A corrida pelas tradicionais mochilas escolares japonesas, conhecidas como randoseru, já teve início — e cada vez mais cedo. Em lojas de departamento e supermercados pelo país, os modelos destinados às crianças que começarão a escola primária na primavera de 2027 já estão à venda, mais de um ano antes do início das aulas.
Os preços dessas mochilas, projetadas para acompanhar os alunos durante todo o ensino fundamental, registraram um aumento significativo nas últimas décadas. Atualmente, o valor médio é cerca de 70% mais alto do que há 15 anos, refletindo tanto o encarecimento dos materiais quanto a incorporação de novos recursos.
Tradicionalmente, a busca pelos randoseru começa por volta de abril do ano anterior ao ingresso escolar e atinge o auge em maio, quando famílias tentam garantir os modelos mais disputados. Mesmo com a queda no número de crianças no Japão, os gastos por aluno têm aumentado — muitas vezes impulsionados por pais e, principalmente, avós.
Esse comportamento deu origem ao chamado “ran-katsu”, termo que combina “randoseru” com “katsudo” (atividade), descrevendo a preparação antecipada para a compra. Em Tóquio, por exemplo, uma grande loja de departamentos já iniciou suas vendas em março, com preços médios na faixa de ¥76 mil. Em linhas mais sofisticadas, há modelos que ultrapassam ¥100 mil.
Dados do setor indicam que o preço médio das mochilas adquiridas por alunos que ingressaram em 2025 chegou a pouco mais de ¥60 mil, um salto considerável em comparação aos cerca de ¥35 mil registrados 15 anos atrás. Em mais da metade dos casos, os custos foram arcados pelos avós.

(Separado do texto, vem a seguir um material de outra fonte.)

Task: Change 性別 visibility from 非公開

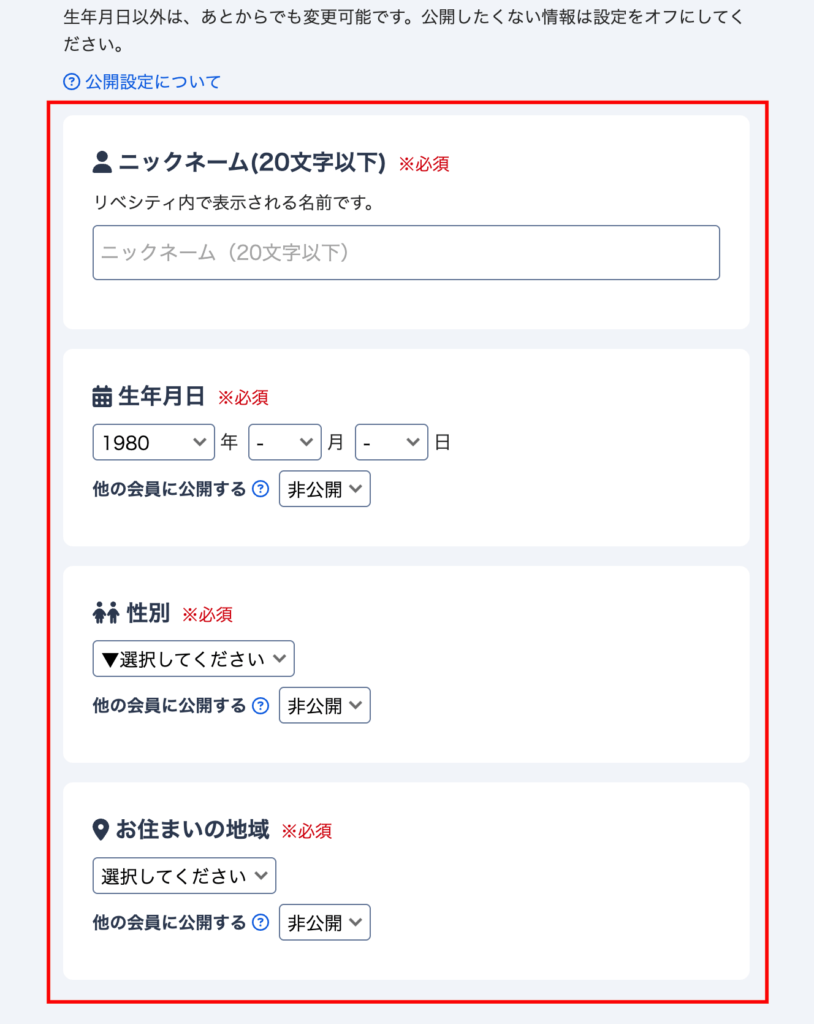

A elevação nos preços também está ligada à busca por maior conforto e funcionalidade. Modelos recentes incluem alças acolchoadas e estruturas projetadas para reduzir o impacto do peso — especialmente relevante com a inclusão de tablets e outros dispositivos no cotidiano escolar. Um randoseru vazio costuma pesar entre 1 e 2 quilos, antes mesmo de receber livros e materiais.

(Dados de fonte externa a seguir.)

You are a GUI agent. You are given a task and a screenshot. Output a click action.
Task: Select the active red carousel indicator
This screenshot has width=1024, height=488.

Apesar da tradição de uso de couro e da fabricação artesanal voltada à durabilidade, o mercado também tem visto uma diversificação de cores e estilos, rompendo com o padrão clássico de preto para meninos e vermelho para meninas.
Ao mesmo tempo, alternativas mais acessíveis começam a ganhar espaço. Mochilas leves feitas de nylon, por exemplo, surgiram como opção mais econômica e prática, conquistando consumidores e ampliando a concorrência.
Ainda assim, o setor enfrenta um desafio estrutural: a diminuição da população infantil. Após atingir seu auge recentemente, o mercado de randoseru começou a dar sinais de retração, com leve queda no faturamento anual. Especialistas apontam que, mesmo com preços em alta, será difícil compensar o impacto do declínio demográfico, indicando uma tendência de contração gradual nos próximos anos.